To get started open a new terminal in your AI Platform JupyterLab instance:
Then git clone the repository (skip this step if you've already cloned this in a prior lab):
git clone https://github.com/GoogleCloudPlatform/training-data-analyst.git
First we'll train a model that includes ‘trips_last_5min' as a feature. This represents the number of taxi rides across the whole NYC taxi fleet taken in the last five minutes. This is our proxy for traffic.
In JuptyerLab navigate to the following directory:
Open up and run through
There are no TODOs in this notebook.
After running this notebook verify you have a trained model in the output directory:
In the notebook we took the traffic proxy feature as given, but if you're interested in how this feature was created see here.
Since we don't actually have real-time taxi data we will synthesize it using a simple python script. The script publishes events to Google Cloud Pub/Sub.
In the same folder, inspect the
iot_devices.py script. It is configured to send about 2000 trip messages every five minutes with some randomness in the frequency to mimic traffic fluctuations. These numbers comes from looking at the historical average of taxi ride frequency in BigQuery.
In production this script would be replaced with actual taxis with IoT devices sending trip data to Cloud Pub/Sub.
In a terminal, navigate the taxicab_traffic directory then execute the
PROJECT_ID=$(gcloud config list project --format "value(core.project)") python iot_devices.py --project=$PROJECT_ID
You will see new messages being published every 5 seconds. Keep this terminal open
Now that we have our taxi data being pushed to Pub/Sub, let's consume it using a streaming DataFlow pipeline.
The pipeline is defined in
streaming_count.py, open and inspect it.
There are 5 transformations being applied:
The second transform is left as a #TODO for you: Specify a sliding window that is 5 minutes long, and gets recalculated every 15 seconds.
Reference the beam programming guide for guidance. To check your answer reference the solution.
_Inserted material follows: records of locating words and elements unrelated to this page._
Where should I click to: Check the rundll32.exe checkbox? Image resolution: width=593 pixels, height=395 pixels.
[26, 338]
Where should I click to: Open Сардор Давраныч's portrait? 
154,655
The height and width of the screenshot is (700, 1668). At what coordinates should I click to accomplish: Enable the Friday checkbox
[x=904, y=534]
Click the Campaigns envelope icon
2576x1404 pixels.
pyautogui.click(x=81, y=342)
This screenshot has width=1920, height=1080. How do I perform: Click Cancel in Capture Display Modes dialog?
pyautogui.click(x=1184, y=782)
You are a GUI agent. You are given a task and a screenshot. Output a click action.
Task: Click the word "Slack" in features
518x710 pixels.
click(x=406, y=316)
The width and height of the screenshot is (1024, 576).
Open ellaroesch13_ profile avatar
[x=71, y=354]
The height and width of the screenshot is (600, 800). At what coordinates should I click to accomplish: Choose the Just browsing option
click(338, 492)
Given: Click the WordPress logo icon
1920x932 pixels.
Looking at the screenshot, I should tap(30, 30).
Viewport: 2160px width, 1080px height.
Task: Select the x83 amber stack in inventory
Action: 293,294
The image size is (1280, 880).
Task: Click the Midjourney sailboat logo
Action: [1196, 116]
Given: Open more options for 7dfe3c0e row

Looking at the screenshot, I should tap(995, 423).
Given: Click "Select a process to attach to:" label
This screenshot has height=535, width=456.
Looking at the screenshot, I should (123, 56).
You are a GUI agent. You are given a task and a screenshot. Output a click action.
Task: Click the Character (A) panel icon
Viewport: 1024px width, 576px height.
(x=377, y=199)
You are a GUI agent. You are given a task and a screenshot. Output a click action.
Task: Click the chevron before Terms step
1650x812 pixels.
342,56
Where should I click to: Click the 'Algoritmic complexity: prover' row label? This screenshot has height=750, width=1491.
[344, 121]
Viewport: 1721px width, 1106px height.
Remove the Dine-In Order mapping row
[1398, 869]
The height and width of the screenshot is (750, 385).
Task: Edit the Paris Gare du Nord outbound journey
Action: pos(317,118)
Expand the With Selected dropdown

In a new terminal launch the pipeline. Change the BUCKET if necessary (it is assumed to be your PROJECT_ID)
PROJECT_ID=$(gcloud config list project --format "value(core.project)") BUCKET=$PROJECT_ID # CHANGE AS NECESSARY python streaming_count.py \ --input_topic taxi_rides \ --runner=DataflowRunner \ --project=$PROJECT_ID \ --temp_location=gs://$BUCKET/dataflow_streaming
You should now see your pipeline running in the Dataflow jobs in the Cloud Console:
The dataflow pipeline we just created writes to a BigQuery Table, however we've yet to actually create that table! Let's remedy that now. Execute the following in a terminal:
bq mk --dataset taxifare
bq mk --table taxifare.traffic_realtime trips_last_5min:INTEGER,time:TIMESTAMP
Since your Dataflow Pipeline is already running, you should start seeing data in your table within one minute. Open the BigQuery Web UI and run the following query.
SELECT * FROM `taxifare.traffic_realtime` ORDER BY time DESC
Re-run the above query periodically data to observe new data streaming in! You should see a new row every 15 seconds.
DELETE FROM `taxifare.traffic_realtime` WHERE TIMESTAMP_DIFF(CURRENT_TIMESTAMP,time,HOUR) > 12
Now that we have our BQ table being updated every 15 seconds with the latest traffic data, we're ready to deploy the model.
deploy.ipynb in JupyterLab and complete the TODOs.
Once the model is deployed, note how the prediction changes every 15 seconds even with the same client inputs. It's responding to new traffic data!
Congratulations! You now have a streaming data pipeline and a tensorflow model which leverages it.